Adam Ozimek, Chief Economist at the Economic Innovation Group, told the New York Times: "There's just a general slowdown in hiring and less churn. And so those who need their first jobs are probably disproportionately affected."
The Washington Post, citing economists Federica Cocco and Taylor Telford, documented the paradox: the economy is growing, overall unemployment is low, and yet finding a job has become harder than at almost any other point in decades. A frozen labor market hits new entrants hardest because they need someone to take a chance on them. Nobody is taking chances right now.
People Hit Hardest
Gillian Frost, 22, a quantitative economics student at Smith College in Massachusetts, told The Guardian she's applied to over 90 jobs since last September. She's been ghosted by 25% of them and auto-rejected from 55%. Ten interviews. Zero offers. "I feel helpless," she said.
Jeff Kubat, 31, from St. Cloud, Minnesota, went back to school for a master's in accounting after eight years of professional work experience. He's still struggling to land a role. "Even companies out in small-town Minnesota are being incredibly literal in who they're looking for," he told The Guardian.
The Commencement Booing Has a Context CEOs Are Ignoring
Graduation booing incidents are accelerating, and executives are responding in ways that backfire.
According to The Verge, former Google CEO Eric Schmidt was met with loud, sustained booing at the University of Arizona last week — the week of May 19, 2026 — after telling graduates, "When someone offers you a seat on a rocket ship, you don't ask which seat. You just get on."
The week before, Gloria Caulfield, a property development executive, got an icy reception at the University of Central Florida after calling AI "the next industrial revolution."
At Middle Tennessee State University, Scott Borchetta — the music industry CEO who helped launch Taylor Swift's career — openly mocked students critical of AI and told them to "deal with it."
These executives seem genuinely confused by the reaction. As journalist Marisa Kabas put it, these graduates "have already been forced onto the ship and there aren't enough seats."
Penny Oliver, a recent George Mason University political science graduate, told The Verge: "They deserve everything they're getting. It just shows a level of arrogance and a disconnect."
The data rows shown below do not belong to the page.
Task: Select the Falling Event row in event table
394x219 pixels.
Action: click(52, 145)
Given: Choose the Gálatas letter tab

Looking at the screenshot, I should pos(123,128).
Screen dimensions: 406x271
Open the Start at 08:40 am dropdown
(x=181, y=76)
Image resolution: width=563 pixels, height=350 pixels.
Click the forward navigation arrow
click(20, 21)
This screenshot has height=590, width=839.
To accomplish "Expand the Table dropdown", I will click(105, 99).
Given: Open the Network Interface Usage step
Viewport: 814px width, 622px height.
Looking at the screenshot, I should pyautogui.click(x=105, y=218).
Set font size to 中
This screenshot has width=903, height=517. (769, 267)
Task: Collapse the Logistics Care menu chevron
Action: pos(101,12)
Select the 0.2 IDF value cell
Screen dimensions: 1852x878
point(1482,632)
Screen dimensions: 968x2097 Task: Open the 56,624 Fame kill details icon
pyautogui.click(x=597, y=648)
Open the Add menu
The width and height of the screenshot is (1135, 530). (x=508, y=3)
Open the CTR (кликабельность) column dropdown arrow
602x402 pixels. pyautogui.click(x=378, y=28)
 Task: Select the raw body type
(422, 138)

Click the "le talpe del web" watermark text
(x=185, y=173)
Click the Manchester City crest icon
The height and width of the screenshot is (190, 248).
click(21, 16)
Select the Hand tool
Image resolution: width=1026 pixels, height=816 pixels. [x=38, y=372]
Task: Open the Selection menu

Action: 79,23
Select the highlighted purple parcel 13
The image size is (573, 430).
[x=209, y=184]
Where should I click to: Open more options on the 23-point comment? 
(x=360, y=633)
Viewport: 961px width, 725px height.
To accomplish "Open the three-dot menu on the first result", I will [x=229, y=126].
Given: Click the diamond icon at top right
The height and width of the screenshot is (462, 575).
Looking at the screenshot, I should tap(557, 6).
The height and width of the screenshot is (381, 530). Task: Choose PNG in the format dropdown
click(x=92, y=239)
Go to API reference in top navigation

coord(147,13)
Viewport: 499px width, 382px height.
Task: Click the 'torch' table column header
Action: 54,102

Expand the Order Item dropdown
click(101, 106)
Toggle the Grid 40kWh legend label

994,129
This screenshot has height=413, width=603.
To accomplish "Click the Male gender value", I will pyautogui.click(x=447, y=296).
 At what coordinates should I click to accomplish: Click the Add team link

What the Coverage Is Missing
Left-leaning outlets like The Guardian and The Verge are documenting the human pain accurately. But they're tilting heavily toward AI as the villain — which the data doesn't fully support yet.
The Kelly Services analysis, drawing from multiple economic sources, is clearer: the primary cause is a hiring freeze, not automation. AI may accelerate the problem — and probably will — but the main issue is that companies stopped hiring and the entry-level pipeline dried up.
Blaming AI exclusively lets corporate executives, the Federal Reserve, and federal economic policy off the hook. Hiring freezes don't happen in a vacuum. Rate policy, post-pandemic overcorrection, and corporate risk aversion are major factors.
Meanwhile, mainstream conservative media is largely ignoring this story. When 42% of college graduates — people who played by the rules and racked up real debt — can't get work that uses their degree, that's a policy failure worth examining.
What This Means for 2026 Graduates
If you're graduating in 2026, your first job search will take longer, pay less, and require more applications than any class since the pandemic.
BlackRock CEO Larry Fink has warned graduates could face the highest jobless rate in years. That warning was weeks ago. The data since then hasn't improved.
You can boo the executives. But the frozen job market doesn't care. Start planning accordingly.